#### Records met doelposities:
◇ ◇ ◇ ◇ ◇

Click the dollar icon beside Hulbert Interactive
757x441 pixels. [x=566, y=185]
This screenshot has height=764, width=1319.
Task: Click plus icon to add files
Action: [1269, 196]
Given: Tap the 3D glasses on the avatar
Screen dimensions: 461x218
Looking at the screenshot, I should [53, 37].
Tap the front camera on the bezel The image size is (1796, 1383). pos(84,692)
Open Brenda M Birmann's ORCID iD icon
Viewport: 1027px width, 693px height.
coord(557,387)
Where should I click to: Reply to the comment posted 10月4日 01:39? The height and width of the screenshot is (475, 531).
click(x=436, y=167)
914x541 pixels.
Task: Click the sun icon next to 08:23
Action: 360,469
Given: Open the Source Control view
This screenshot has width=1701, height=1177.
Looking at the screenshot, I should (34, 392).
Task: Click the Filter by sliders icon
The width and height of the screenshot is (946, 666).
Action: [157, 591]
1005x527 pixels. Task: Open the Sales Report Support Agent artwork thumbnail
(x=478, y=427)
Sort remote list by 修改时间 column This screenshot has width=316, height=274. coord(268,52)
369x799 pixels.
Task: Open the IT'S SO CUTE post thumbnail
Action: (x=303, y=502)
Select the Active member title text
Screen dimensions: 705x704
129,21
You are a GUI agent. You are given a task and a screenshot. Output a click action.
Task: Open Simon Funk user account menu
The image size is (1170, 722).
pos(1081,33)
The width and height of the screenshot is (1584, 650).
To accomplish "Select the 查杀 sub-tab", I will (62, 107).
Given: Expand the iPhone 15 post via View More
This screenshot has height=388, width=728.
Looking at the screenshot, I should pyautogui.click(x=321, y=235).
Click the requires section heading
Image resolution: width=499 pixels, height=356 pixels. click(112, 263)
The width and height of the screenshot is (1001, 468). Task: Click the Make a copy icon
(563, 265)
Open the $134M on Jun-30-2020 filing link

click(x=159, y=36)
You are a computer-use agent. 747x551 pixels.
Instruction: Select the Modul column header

◇ ◇ ◇ ◇ ◇

#### Uit te voeren werk:
Maak van alle bovenstaande records een genummerde lijst en laat de lege regels weg.

#### Volledig antwoord:
1. Click the dollar icon beside Hulbert Interactive
2. 757x441 pixels. [x=566, y=185]
3. This screenshot has height=764, width=1319.
4. Task: Click plus icon to add files
5. Action: [1269, 196]
6. Given: Tap the 3D glasses on the avatar
7. Screen dimensions: 461x218
8. Looking at the screenshot, I should [53, 37].
9. Tap the front camera on the bezel The image size is (1796, 1383). pos(84,692)
10. Open Brenda M Birmann's ORCID iD icon
11. Viewport: 1027px width, 693px height.
12. coord(557,387)
13. Where should I click to: Reply to the comment posted 10月4日 01:39? The height and width of the screenshot is (475, 531).
14. click(x=436, y=167)
15. 914x541 pixels.
16. Task: Click the sun icon next to 08:23
17. Action: 360,469
18. Given: Open the Source Control view
19. This screenshot has width=1701, height=1177.
20. Looking at the screenshot, I should (34, 392).
21. Task: Click the Filter by sliders icon
22. The width and height of the screenshot is (946, 666).
23. Action: [157, 591]
24. 1005x527 pixels. Task: Open the Sales Report Support Agent artwork thumbnail
25. (x=478, y=427)
26. Sort remote list by 修改时间 column This screenshot has width=316, height=274. coord(268,52)
27. 369x799 pixels.
28. Task: Open the IT'S SO CUTE post thumbnail
29. Action: (x=303, y=502)
30. Select the Active member title text
31. Screen dimensions: 705x704
32. 129,21
33. You are a GUI agent. You are given a task and a screenshot. Output a click action.
34. Task: Open Simon Funk user account menu
35. The image size is (1170, 722).
36. pos(1081,33)
37. The width and height of the screenshot is (1584, 650).
38. To accomplish "Select the 查杀 sub-tab", I will (62, 107).
39. Given: Expand the iPhone 15 post via View More
40. This screenshot has height=388, width=728.
41. Looking at the screenshot, I should pyautogui.click(x=321, y=235).
42. Click the requires section heading
43. Image resolution: width=499 pixels, height=356 pixels. click(112, 263)
44. The width and height of the screenshot is (1001, 468). Task: Click the Make a copy icon
45. (563, 265)
46. Open the $134M on Jun-30-2020 filing link
47. click(x=159, y=36)
48. You are a computer-use agent. 747x551 pixels.
49. Instruction: Select the Modul column header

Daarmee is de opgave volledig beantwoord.